Le opere della Legge Obiettivo interagiscono direttamente occupandone porzioni più o meno grandi di territorio, con 84 aree naturali protette, pari al 7% circa del totale, intersecano, provocandone la frammentazione, l'8% dei SIC italiani, interessano 64 siti cioè circa il 30% delle aree IBA.
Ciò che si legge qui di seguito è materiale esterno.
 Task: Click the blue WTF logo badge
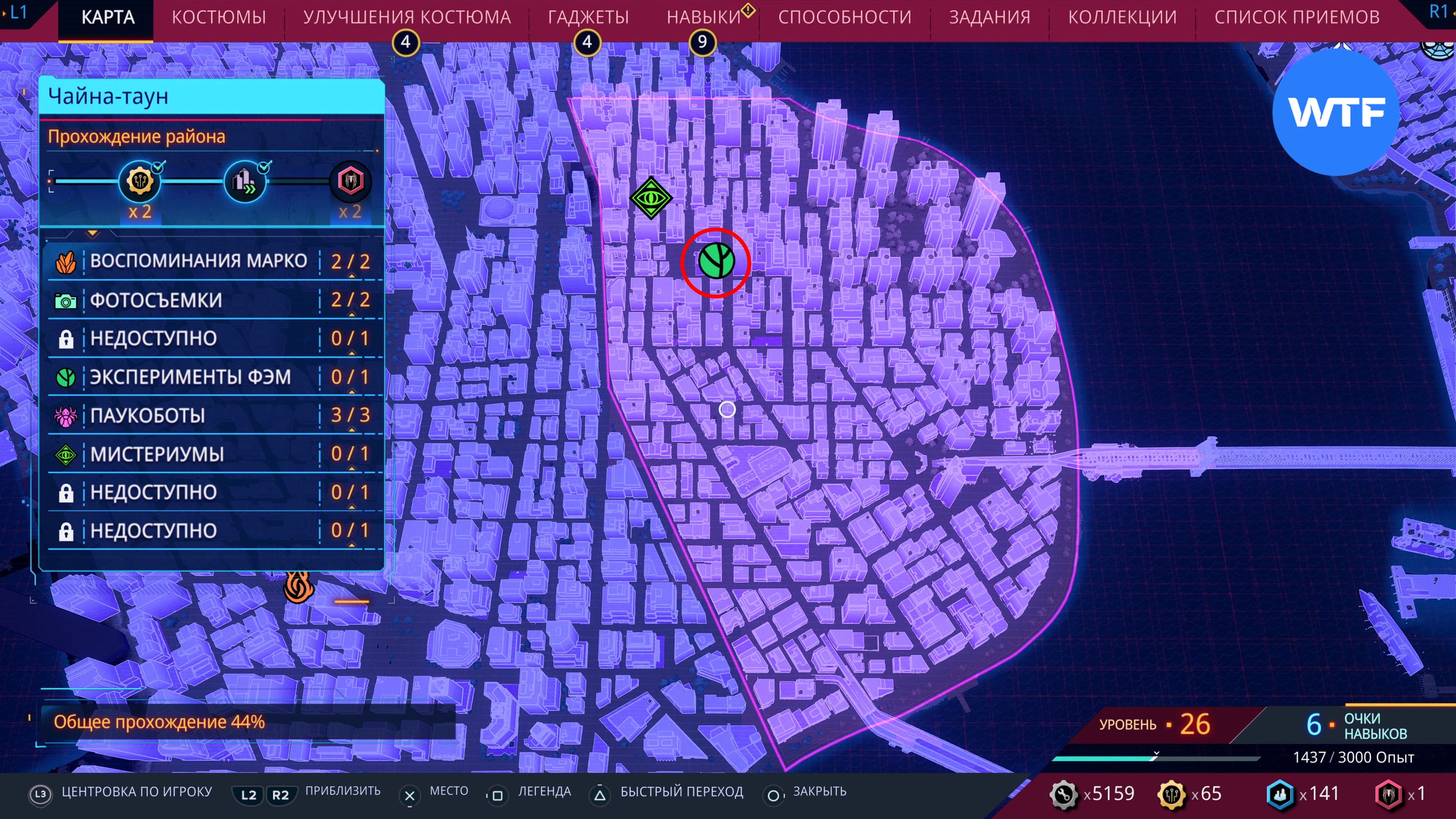tap(1336, 113)
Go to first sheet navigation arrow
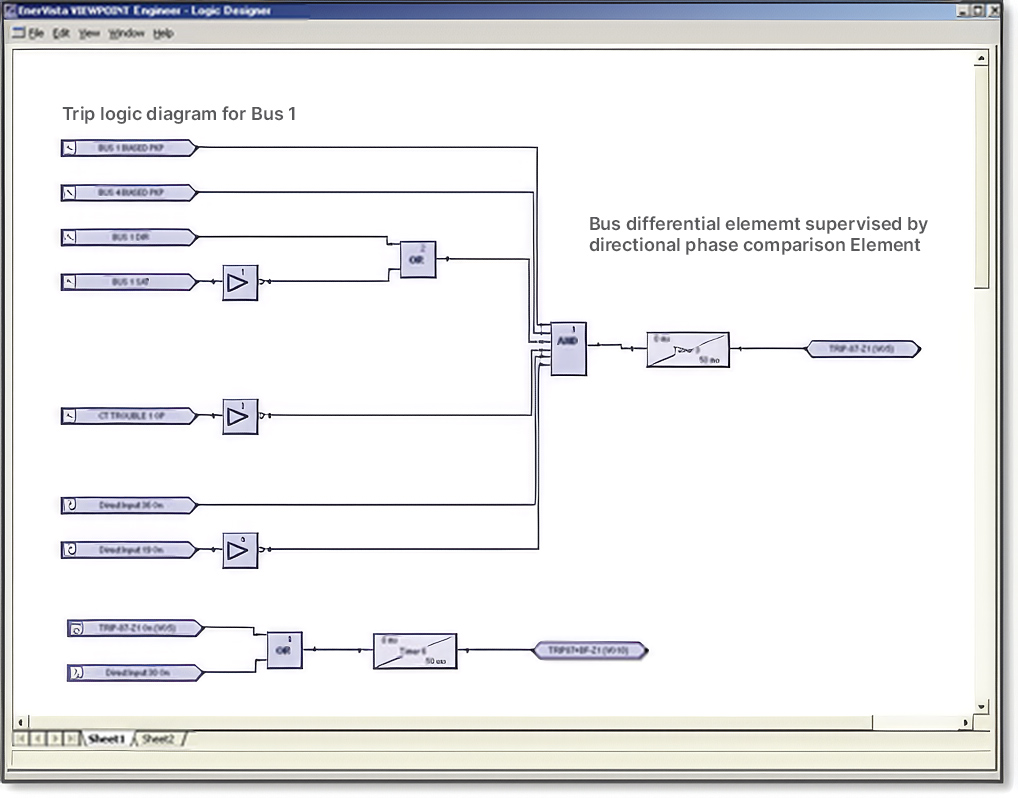The width and height of the screenshot is (1018, 798). [21, 738]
Gli autori concludevano nel 2006: "Risultano già evidenti, dalle nostre prime sommarie elaborazioni, i limiti intrinseci di una valutazione dell’impatto sulla biodiversità effettuata, come sovente accade sulla singola opera o perfino su singoli progetti di stralci funzionali. Per superare almeno parzialmente questi limiti l’approccio idoneo consiste nel valutare l’impatto sulla biodiversità dell’insieme delle opere previste dalla Legge Obiettivo a scala ecoregionale. Questa valutazione dovrebbe comprendere l’analisi delle interferenze potenziali dell’insieme delle opere e del consumo dei suoli indotto, sulla rete ecologica di area vasta. Il quadro di riferimento da assumersi per una valutazione realistica degli impatti sulla biodiversità delle opere programmate dalla Legge Obiettivo non può che essere quindi un modello di rete ecologica a scala ecoregionale la cui struttura e funzionalità saranno determinate dagli obiettivi di conservazione (per specie, habitat e processi ecologici). Assolutamente fuor di retorica, la nostra è l'ultima generazione in grado di invertire un processo di degrado e consumo di suolo che viaggia quasi ineluttabilmente verso la irreversibilità, e quindi deve farsi carico, soprattutto nelle aree delle Alpi e dell'Appennino, di gestire responsabilmente il dualismo wilderness and people, che appare a tutt'oggi di grande valenza, ma anche di enorme vulnerabilità".